What needs to be done. Transcribe the records below in full; pictures stay out of the copy.

★ ★ ★ ★ ★

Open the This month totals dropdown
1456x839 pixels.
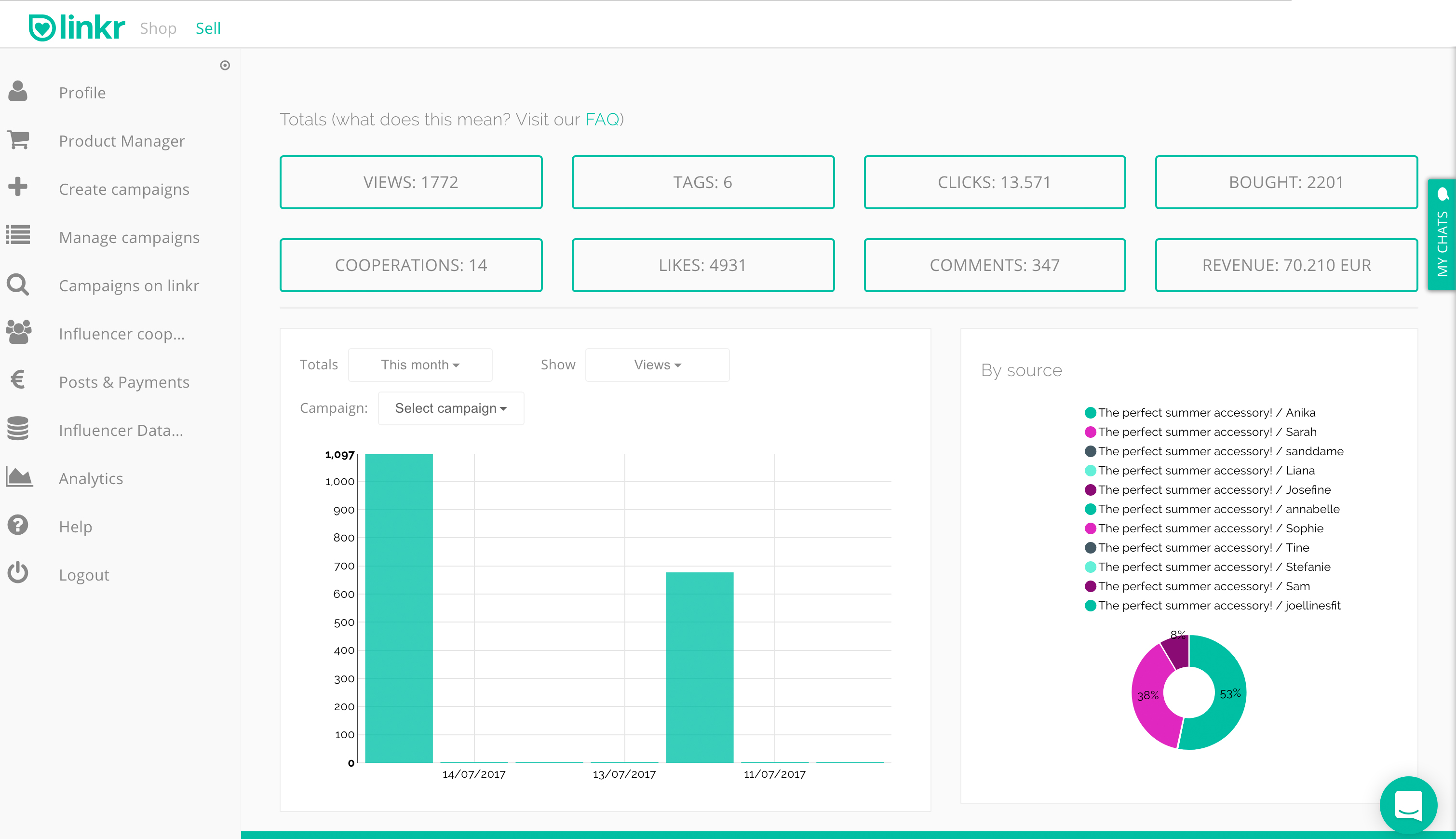419,364
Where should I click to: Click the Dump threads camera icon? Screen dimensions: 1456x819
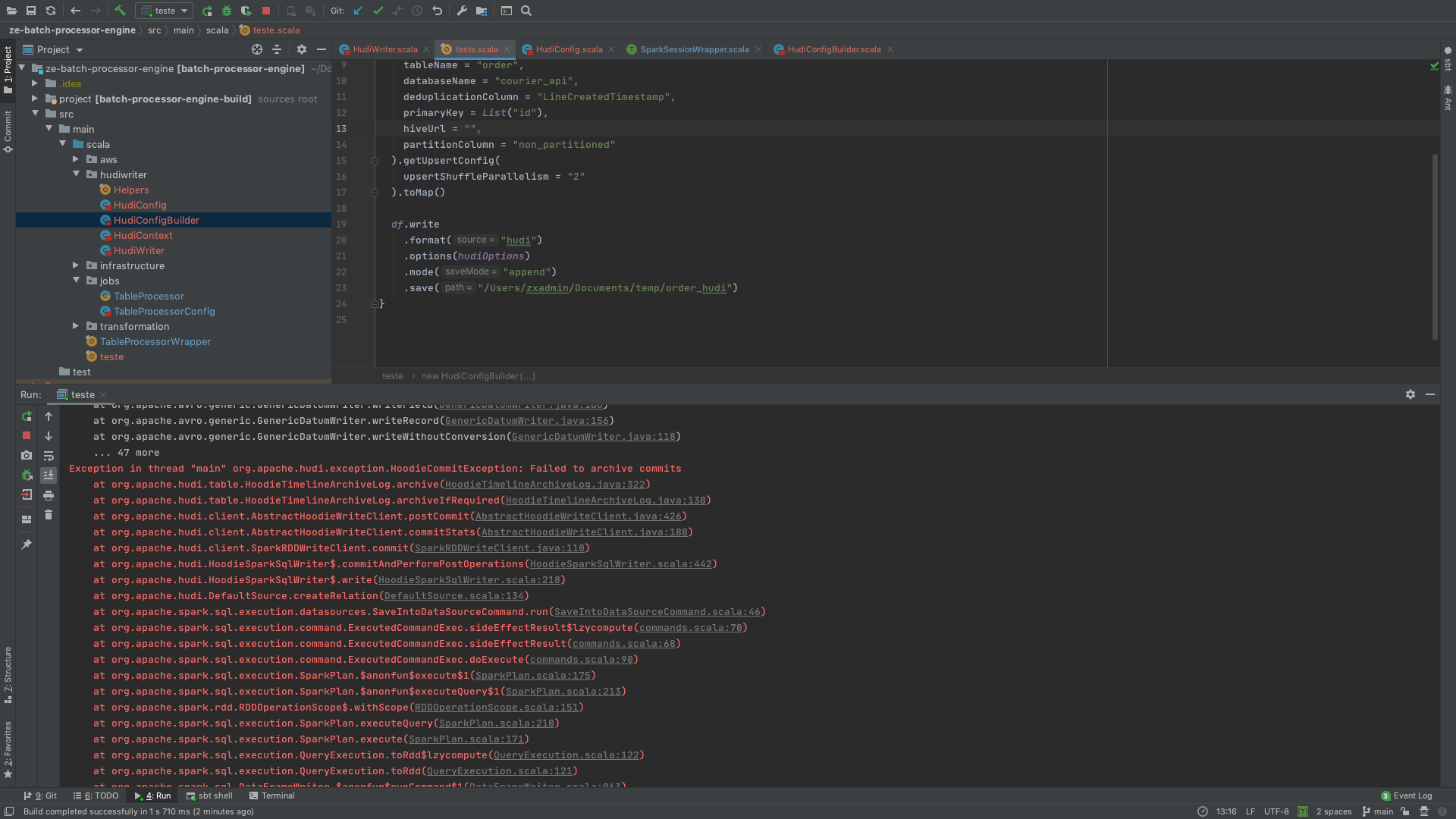27,456
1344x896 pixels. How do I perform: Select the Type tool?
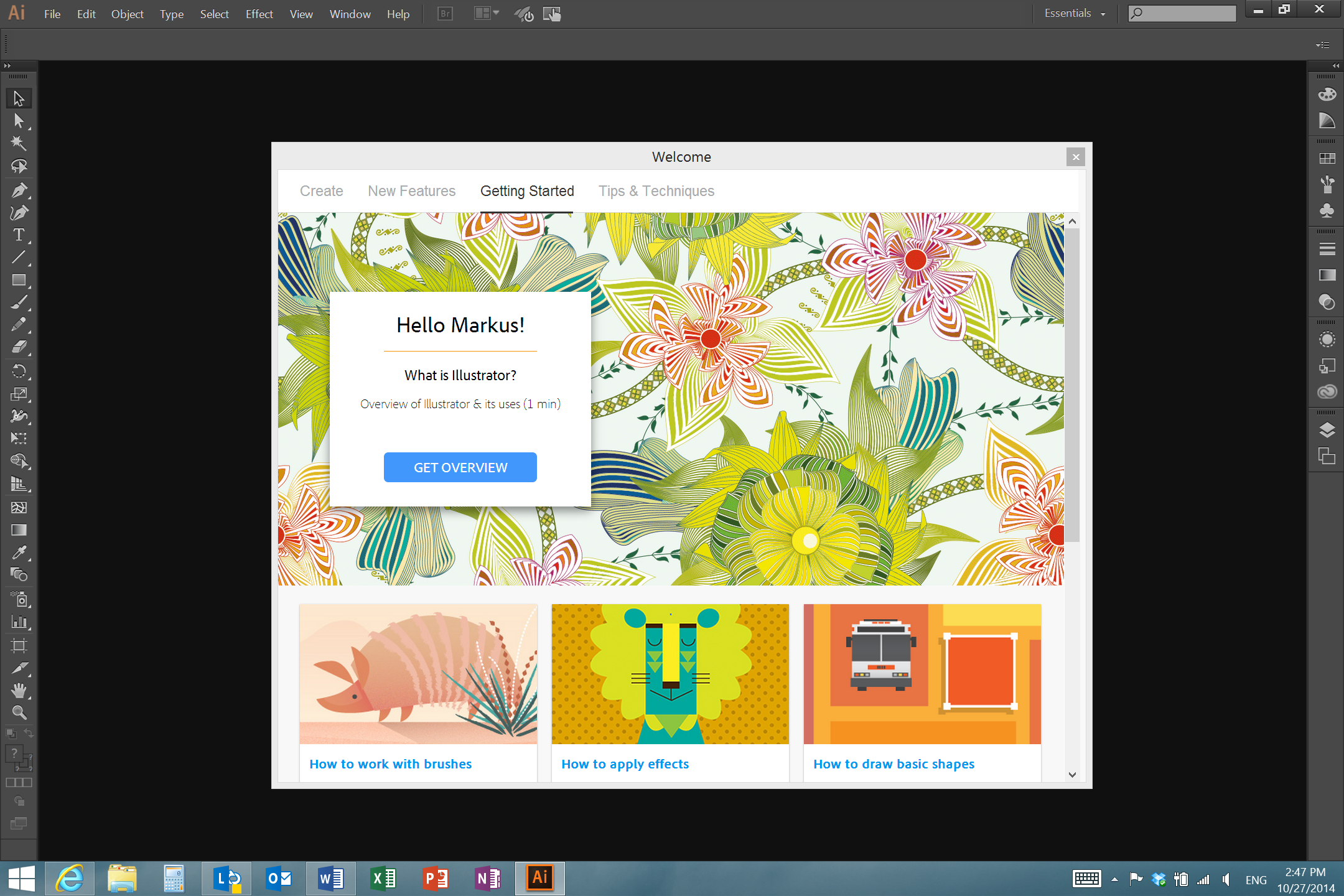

★ ★ ★ ★ ★

Problem solution.
Open the This month totals dropdown
1456x839 pixels.
419,364
Where should I click to: Click the Dump threads camera icon? Screen dimensions: 1456x819
27,456
1344x896 pixels. How do I perform: Select the Type tool?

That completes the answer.